Washington Public Health Director Danielle Pettit-Majewski said it is important for people to understand it is going to be a long time before general mass vaccinations take place.

“I anticipate that it will be the end of summer before we have enough people vaccinated for it to be impactful,” Pettit-Majewski said.

She anticipates that social distancing and mask-wearing will be important until the end of next year.

Pettit-Majewski said the county is preparing to receive vaccines. She said the planning is “hurry up and wait.”

“We’re preparing, and we’re waiting,” she said.

Public Health has had mass vaccination plans prepared for years. In the recent months, Pettit-Majewski said Public Health has been reaching out to the prioritized groups to determine how many vaccines are needed.

The vaccinations will be distributed in phases and will determine in what ways Public Health administers them.

Going directly into a business and holding mass vaccination clinics are future possibilities.

Pettit-Majewski said there are different logistics that go into vaccinating the general population and at this point it is wait and see.

“Yes there is hope coming, but we cannot take our foot off the gas,” she said. “We want people to be well enough to get the vaccine or still be here to take advantage of it.”

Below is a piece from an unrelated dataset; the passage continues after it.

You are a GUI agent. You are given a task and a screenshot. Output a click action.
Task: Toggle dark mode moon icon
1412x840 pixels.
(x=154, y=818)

Pettit-Majewski provided a few addition pieces of information she said are important for the public to understand.

At this stage, the vaccinations are not for use on children.

The vaccine requires two doses, 21 to 28 days apart. The two doses must be from the same company.

Those who have had COVID-19 in the past should still be vaccinated. Pettit-Majewski said the antibodies from the virus last around 90 days.

“The studies have shown the vaccine gives you more of a superhuman response than your body will,” Pettit-Majewski said.

The vaccination process has to be done in phases, even inside schools and businesses. Pettit-Majewski said there will likely be individuals who do not feel well for a few days after.

For at least the next nine months, Pettit-Majewski said there is work to be done, and it will be a slow process.

“There are 330 million people in the United States, and everybody would need two doses,” she said. “To get to herd immunity, that takes time.”